Simón Pedro creyó que él podía imponer el reino de Dios a capa y espada. Él quiso defender al Señor Jesús en el jardín de Getsemaní, cortándole la oreja al siervo del sumo sacerdote (Juan 18: 10).
Su primera decisión fue, "voy a defender a Cristo con la espada". Pero en pocos días, Pedro tuvo que aprender que él era un fracasado. Jesucristo ya se lo había advertido. Le había dicho: "Simón, Simón, (Pedro) Satanás ha pedido que se le permita zarandearte como a trigo" (Lucas 22: 31). Pero Pedro no conocía la profundidad de su propia depravación (Jeremías 17: 9).
Vino una sirvientita y se burló de él. Le dijo: "¡Este hombre andaba con Jesús!" (Lucas 22: 61, 62). Pedro empezó a blasfemar y a negar que conociese a Jesús. De repente el Señor, que estaba en el patio del sumo sacerdote, se dio cuenta y lo miró. Y Pedro encontró que sus ojos no podían soportar la mirada amante de Jesús. Se quebrantó, empezó a llorar amargamente y salió llorando a las tinieblas de la noche.
Pocos días después, Cristo resucitaba de entre los muertos. Se acercó a Pedro. Se encontró con él de nuevo. Y Pedro tomó su segunda decisión.

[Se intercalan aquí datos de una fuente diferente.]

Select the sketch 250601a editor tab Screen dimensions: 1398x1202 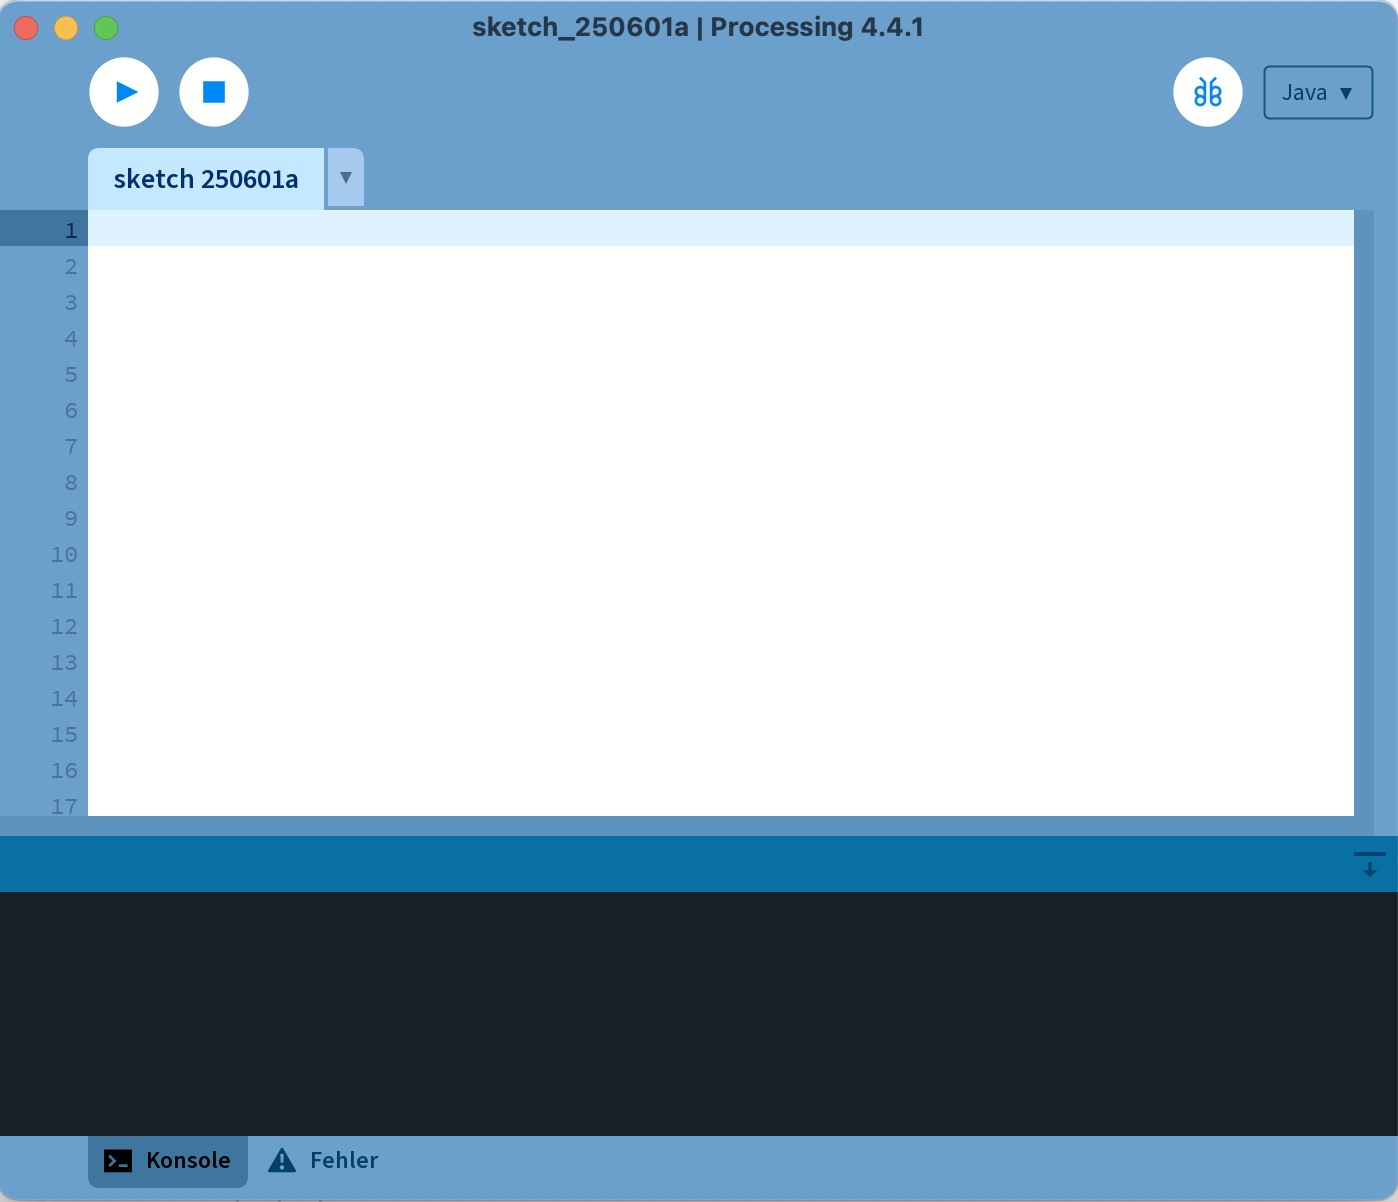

La que usted tiene que tomar también. La decisión de no pretender imponer el reino de Dios por esfuerzo propio. Pedro descubrió que no tenía la fuerza necesaria y tuvo que permitir que Cristo entrara a su corazón; que el Espíritu Santo de Dios llenara su mente, su corazón, su sentir.
Pedro tenía que dejar de ser Simón, y pasar a ser la roca, porque la Roca de los siglos moraba en su corazón. Cristo se apoderó de Pedro y él llegó a ser el gran siervo de Dios de la historia. Millares siguieron a Jesús por la vida de Pedro, pero no era Pedro, era Cristo morando en su corazón.
Ahora mismo usted debe recibir a Cristo en su corazón. Debe abrirle la puerta de su vida a Jesús. No pretenda servirlo con sus propias fuerzas . . . no las tiene. Diga más bien, "ya no vivo yo, mas Cristo vive en mí" (Gálatas 2: 20).